Target pointing data
--------

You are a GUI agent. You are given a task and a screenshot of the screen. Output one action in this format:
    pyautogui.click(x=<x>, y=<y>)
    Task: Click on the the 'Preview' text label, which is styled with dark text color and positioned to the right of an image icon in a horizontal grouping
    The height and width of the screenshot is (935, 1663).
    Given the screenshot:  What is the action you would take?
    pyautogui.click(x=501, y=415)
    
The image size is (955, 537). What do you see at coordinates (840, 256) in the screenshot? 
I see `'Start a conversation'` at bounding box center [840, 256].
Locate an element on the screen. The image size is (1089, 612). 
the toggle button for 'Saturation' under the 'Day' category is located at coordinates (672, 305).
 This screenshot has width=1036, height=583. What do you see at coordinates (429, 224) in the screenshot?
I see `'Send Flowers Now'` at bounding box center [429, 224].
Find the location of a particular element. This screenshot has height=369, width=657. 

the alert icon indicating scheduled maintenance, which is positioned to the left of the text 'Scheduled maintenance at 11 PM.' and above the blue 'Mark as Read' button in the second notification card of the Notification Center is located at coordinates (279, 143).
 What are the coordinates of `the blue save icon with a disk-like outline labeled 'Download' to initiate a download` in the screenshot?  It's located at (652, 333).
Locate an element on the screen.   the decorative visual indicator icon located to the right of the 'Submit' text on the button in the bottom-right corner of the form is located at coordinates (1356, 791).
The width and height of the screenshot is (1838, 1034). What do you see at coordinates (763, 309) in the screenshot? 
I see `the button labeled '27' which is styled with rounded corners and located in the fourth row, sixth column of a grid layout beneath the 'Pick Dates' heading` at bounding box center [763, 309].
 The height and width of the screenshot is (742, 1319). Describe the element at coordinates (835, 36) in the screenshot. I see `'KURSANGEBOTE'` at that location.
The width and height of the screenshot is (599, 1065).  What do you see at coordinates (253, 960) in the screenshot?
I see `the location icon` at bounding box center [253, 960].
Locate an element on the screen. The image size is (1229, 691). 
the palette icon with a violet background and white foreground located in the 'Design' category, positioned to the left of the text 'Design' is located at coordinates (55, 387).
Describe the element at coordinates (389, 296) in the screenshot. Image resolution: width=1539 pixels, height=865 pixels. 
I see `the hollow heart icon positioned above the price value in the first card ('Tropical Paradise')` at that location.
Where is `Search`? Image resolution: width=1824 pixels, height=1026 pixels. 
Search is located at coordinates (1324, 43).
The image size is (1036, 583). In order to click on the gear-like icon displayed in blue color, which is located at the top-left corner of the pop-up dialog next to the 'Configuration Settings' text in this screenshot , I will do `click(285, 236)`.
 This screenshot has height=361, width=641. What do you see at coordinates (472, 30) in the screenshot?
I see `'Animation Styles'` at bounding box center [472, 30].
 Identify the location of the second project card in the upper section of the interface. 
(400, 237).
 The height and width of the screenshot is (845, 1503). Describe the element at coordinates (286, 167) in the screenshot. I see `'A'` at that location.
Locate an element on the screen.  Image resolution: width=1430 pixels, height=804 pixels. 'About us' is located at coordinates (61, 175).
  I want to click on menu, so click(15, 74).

--------

> _What to produce_: Lay out every line of the data above as a Markdown table with the columns Row and Data line, numbering the rows in order and omitting blank lines.

> _Complete answer_:
| Row | Data line |
|---|---|
| 1 | You are a GUI agent. You are given a task and a screenshot of the screen. Output one action in this format: |
| 2 |     pyautogui.click(x=<x>, y=<y>) |
| 3 |     Task: Click on the the 'Preview' text label, which is styled with dark text color and positioned to the right of an image icon in a horizontal grouping |
| 4 |     The height and width of the screenshot is (935, 1663). |
| 5 |     Given the screenshot:  What is the action you would take? |
| 6 |     pyautogui.click(x=501, y=415) |
| 7 | The image size is (955, 537). What do you see at coordinates (840, 256) in the screenshot?  |
| 8 | I see `'Start a conversation'` at bounding box center [840, 256]. |
| 9 | Locate an element on the screen. The image size is (1089, 612).  |
| 10 | the toggle button for 'Saturation' under the 'Day' category is located at coordinates (672, 305). |
| 11 |  This screenshot has width=1036, height=583. What do you see at coordinates (429, 224) in the screenshot? |
| 12 | I see `'Send Flowers Now'` at bounding box center [429, 224]. |
| 13 | Find the location of a particular element. This screenshot has height=369, width=657.  |
| 14 | the alert icon indicating scheduled maintenance, which is positioned to the left of the text 'Scheduled maintenance at 11 PM.' and above the blue 'Mark as Read' button in the second notification card of the Notification Center is located at coordinates (279, 143). |
| 15 |  What are the coordinates of `the blue save icon with a disk-like outline labeled 'Download' to initiate a download` in the screenshot?  It's located at (652, 333). |
| 16 | Locate an element on the screen.   the decorative visual indicator icon located to the right of the 'Submit' text on the button in the bottom-right corner of the form is located at coordinates (1356, 791). |
| 17 | The width and height of the screenshot is (1838, 1034). What do you see at coordinates (763, 309) in the screenshot?  |
| 18 | I see `the button labeled '27' which is styled with rounded corners and located in the fourth row, sixth column of a grid layout beneath the 'Pick Dates' heading` at bounding box center [763, 309]. |
| 19 |  The height and width of the screenshot is (742, 1319). Describe the element at coordinates (835, 36) in the screenshot. I see `'KURSANGEBOTE'` at that location. |
| 20 | The width and height of the screenshot is (599, 1065).  What do you see at coordinates (253, 960) in the screenshot? |
| 21 | I see `the location icon` at bounding box center [253, 960]. |
| 22 | Locate an element on the screen. The image size is (1229, 691).  |
| 23 | the palette icon with a violet background and white foreground located in the 'Design' category, positioned to the left of the text 'Design' is located at coordinates (55, 387). |
| 24 | Describe the element at coordinates (389, 296) in the screenshot. Image resolution: width=1539 pixels, height=865 pixels.  |
| 25 | I see `the hollow heart icon positioned above the price value in the first card ('Tropical Paradise')` at that location. |
| 26 | Where is `Search`? Image resolution: width=1824 pixels, height=1026 pixels.  |
| 27 | Search is located at coordinates (1324, 43). |
| 28 | The image size is (1036, 583). In order to click on the gear-like icon displayed in blue color, which is located at the top-left corner of the pop-up dialog next to the 'Configuration Settings' text in this screenshot , I will do `click(285, 236)`. |
| 29 |  This screenshot has height=361, width=641. What do you see at coordinates (472, 30) in the screenshot? |
| 30 | I see `'Animation Styles'` at bounding box center [472, 30]. |
| 31 |  Identify the location of the second project card in the upper section of the interface.  |
| 32 | (400, 237). |
| 33 |  The height and width of the screenshot is (845, 1503). Describe the element at coordinates (286, 167) in the screenshot. I see `'A'` at that location. |
| 34 | Locate an element on the screen.  Image resolution: width=1430 pixels, height=804 pixels. 'About us' is located at coordinates (61, 175). |
| 35 |   I want to click on menu, so click(15, 74). |